**Task**
Reproduce every entry word for word.

(Stored data entries)
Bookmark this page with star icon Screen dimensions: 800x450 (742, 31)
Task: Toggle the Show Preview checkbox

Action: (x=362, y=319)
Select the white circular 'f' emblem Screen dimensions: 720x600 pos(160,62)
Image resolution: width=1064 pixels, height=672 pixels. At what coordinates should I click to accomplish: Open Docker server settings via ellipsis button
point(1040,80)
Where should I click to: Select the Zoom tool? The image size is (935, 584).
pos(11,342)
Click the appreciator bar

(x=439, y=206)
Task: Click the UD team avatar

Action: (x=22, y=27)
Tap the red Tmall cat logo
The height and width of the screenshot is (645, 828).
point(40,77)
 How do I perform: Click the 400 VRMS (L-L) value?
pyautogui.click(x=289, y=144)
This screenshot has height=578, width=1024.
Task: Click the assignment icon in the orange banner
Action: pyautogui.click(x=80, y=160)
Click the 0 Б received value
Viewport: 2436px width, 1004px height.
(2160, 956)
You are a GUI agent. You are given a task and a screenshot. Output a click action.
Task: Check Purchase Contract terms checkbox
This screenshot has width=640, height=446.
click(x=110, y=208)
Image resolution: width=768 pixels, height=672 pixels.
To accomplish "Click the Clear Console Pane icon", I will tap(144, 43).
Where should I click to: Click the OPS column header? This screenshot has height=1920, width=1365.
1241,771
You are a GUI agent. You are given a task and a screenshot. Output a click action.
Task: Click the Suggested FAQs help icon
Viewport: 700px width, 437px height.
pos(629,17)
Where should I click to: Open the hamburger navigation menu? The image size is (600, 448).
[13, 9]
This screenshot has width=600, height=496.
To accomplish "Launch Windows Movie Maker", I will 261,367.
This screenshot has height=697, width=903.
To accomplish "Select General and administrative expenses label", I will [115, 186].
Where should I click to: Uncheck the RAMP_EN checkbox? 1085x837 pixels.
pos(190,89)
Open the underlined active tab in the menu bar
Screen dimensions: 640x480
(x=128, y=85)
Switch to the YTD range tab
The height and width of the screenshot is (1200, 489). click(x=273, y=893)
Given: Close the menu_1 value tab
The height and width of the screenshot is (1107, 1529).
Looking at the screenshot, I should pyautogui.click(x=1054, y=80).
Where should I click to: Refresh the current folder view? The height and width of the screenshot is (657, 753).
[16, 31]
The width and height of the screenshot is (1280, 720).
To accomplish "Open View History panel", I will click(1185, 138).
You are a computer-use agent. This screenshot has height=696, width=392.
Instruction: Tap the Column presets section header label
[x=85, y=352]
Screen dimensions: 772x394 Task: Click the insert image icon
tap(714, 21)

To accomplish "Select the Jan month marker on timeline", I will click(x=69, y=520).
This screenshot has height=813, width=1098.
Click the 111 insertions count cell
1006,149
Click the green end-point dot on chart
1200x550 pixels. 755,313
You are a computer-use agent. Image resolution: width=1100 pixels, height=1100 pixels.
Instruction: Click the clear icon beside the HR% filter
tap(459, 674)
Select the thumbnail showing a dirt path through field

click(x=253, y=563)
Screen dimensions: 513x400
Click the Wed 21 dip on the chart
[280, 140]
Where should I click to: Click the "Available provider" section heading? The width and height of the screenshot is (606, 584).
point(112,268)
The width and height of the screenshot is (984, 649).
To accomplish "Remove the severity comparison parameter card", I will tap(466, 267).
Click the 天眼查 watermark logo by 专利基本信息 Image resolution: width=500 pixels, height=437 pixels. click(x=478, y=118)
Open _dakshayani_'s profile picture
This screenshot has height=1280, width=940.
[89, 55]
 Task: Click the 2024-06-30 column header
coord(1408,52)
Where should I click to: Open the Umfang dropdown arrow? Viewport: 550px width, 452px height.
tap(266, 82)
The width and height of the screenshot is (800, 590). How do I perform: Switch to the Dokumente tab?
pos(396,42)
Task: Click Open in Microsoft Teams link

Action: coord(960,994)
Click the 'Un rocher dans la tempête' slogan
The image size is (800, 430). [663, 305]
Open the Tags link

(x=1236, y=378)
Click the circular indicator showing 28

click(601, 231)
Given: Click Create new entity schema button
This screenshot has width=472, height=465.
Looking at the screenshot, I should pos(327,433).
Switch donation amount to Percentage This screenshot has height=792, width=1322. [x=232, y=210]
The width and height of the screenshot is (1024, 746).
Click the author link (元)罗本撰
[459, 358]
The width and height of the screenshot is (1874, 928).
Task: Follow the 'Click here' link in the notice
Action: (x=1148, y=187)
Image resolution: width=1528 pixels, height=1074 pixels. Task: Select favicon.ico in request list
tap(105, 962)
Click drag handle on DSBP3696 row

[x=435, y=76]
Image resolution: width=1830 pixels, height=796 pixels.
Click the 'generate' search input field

**Result of the exercise**
Bookmark this page with star icon Screen dimensions: 800x450 (742, 31)
Task: Toggle the Show Preview checkbox

Action: (x=362, y=319)
Select the white circular 'f' emblem Screen dimensions: 720x600 pos(160,62)
Image resolution: width=1064 pixels, height=672 pixels. At what coordinates should I click to accomplish: Open Docker server settings via ellipsis button
point(1040,80)
Where should I click to: Select the Zoom tool? The image size is (935, 584).
pos(11,342)
Click the appreciator bar

(x=439, y=206)
Task: Click the UD team avatar

Action: (x=22, y=27)
Tap the red Tmall cat logo
The height and width of the screenshot is (645, 828).
point(40,77)
 How do I perform: Click the 400 VRMS (L-L) value?
pyautogui.click(x=289, y=144)
This screenshot has height=578, width=1024.
Task: Click the assignment icon in the orange banner
Action: pyautogui.click(x=80, y=160)
Click the 0 Б received value
Viewport: 2436px width, 1004px height.
(2160, 956)
You are a GUI agent. You are given a task and a screenshot. Output a click action.
Task: Check Purchase Contract terms checkbox
This screenshot has width=640, height=446.
click(x=110, y=208)
Image resolution: width=768 pixels, height=672 pixels.
To accomplish "Click the Clear Console Pane icon", I will tap(144, 43).
Where should I click to: Click the OPS column header? This screenshot has height=1920, width=1365.
1241,771
You are a GUI agent. You are given a task and a screenshot. Output a click action.
Task: Click the Suggested FAQs help icon
Viewport: 700px width, 437px height.
pos(629,17)
Where should I click to: Open the hamburger navigation menu? The image size is (600, 448).
[13, 9]
This screenshot has width=600, height=496.
To accomplish "Launch Windows Movie Maker", I will 261,367.
This screenshot has height=697, width=903.
To accomplish "Select General and administrative expenses label", I will [115, 186].
Where should I click to: Uncheck the RAMP_EN checkbox? 1085x837 pixels.
pos(190,89)
Open the underlined active tab in the menu bar
Screen dimensions: 640x480
(x=128, y=85)
Switch to the YTD range tab
The height and width of the screenshot is (1200, 489). click(x=273, y=893)
Given: Close the menu_1 value tab
The height and width of the screenshot is (1107, 1529).
Looking at the screenshot, I should pyautogui.click(x=1054, y=80).
Where should I click to: Refresh the current folder view? The height and width of the screenshot is (657, 753).
[16, 31]
The width and height of the screenshot is (1280, 720).
To accomplish "Open View History panel", I will click(1185, 138).
You are a computer-use agent. This screenshot has height=696, width=392.
Instruction: Tap the Column presets section header label
[x=85, y=352]
Screen dimensions: 772x394 Task: Click the insert image icon
tap(714, 21)

To accomplish "Select the Jan month marker on timeline", I will click(x=69, y=520).
This screenshot has height=813, width=1098.
Click the 111 insertions count cell
1006,149
Click the green end-point dot on chart
1200x550 pixels. 755,313
You are a computer-use agent. Image resolution: width=1100 pixels, height=1100 pixels.
Instruction: Click the clear icon beside the HR% filter
tap(459, 674)
Select the thumbnail showing a dirt path through field

click(x=253, y=563)
Screen dimensions: 513x400
Click the Wed 21 dip on the chart
[280, 140]
Where should I click to: Click the "Available provider" section heading? The width and height of the screenshot is (606, 584).
point(112,268)
The width and height of the screenshot is (984, 649).
To accomplish "Remove the severity comparison parameter card", I will tap(466, 267).
Click the 天眼查 watermark logo by 专利基本信息 Image resolution: width=500 pixels, height=437 pixels. click(x=478, y=118)
Open _dakshayani_'s profile picture
This screenshot has height=1280, width=940.
[89, 55]
 Task: Click the 2024-06-30 column header
coord(1408,52)
Where should I click to: Open the Umfang dropdown arrow? Viewport: 550px width, 452px height.
tap(266, 82)
The width and height of the screenshot is (800, 590). How do I perform: Switch to the Dokumente tab?
pos(396,42)
Task: Click Open in Microsoft Teams link

Action: coord(960,994)
Click the 'Un rocher dans la tempête' slogan
The image size is (800, 430). [663, 305]
Open the Tags link

(x=1236, y=378)
Click the circular indicator showing 28

click(601, 231)
Given: Click Create new entity schema button
This screenshot has width=472, height=465.
Looking at the screenshot, I should pos(327,433).
Switch donation amount to Percentage This screenshot has height=792, width=1322. [x=232, y=210]
The width and height of the screenshot is (1024, 746).
Click the author link (元)罗本撰
[459, 358]
The width and height of the screenshot is (1874, 928).
Task: Follow the 'Click here' link in the notice
Action: (x=1148, y=187)
Image resolution: width=1528 pixels, height=1074 pixels. Task: Select favicon.ico in request list
tap(105, 962)
Click drag handle on DSBP3696 row

[x=435, y=76]
Image resolution: width=1830 pixels, height=796 pixels.
Click the 'generate' search input field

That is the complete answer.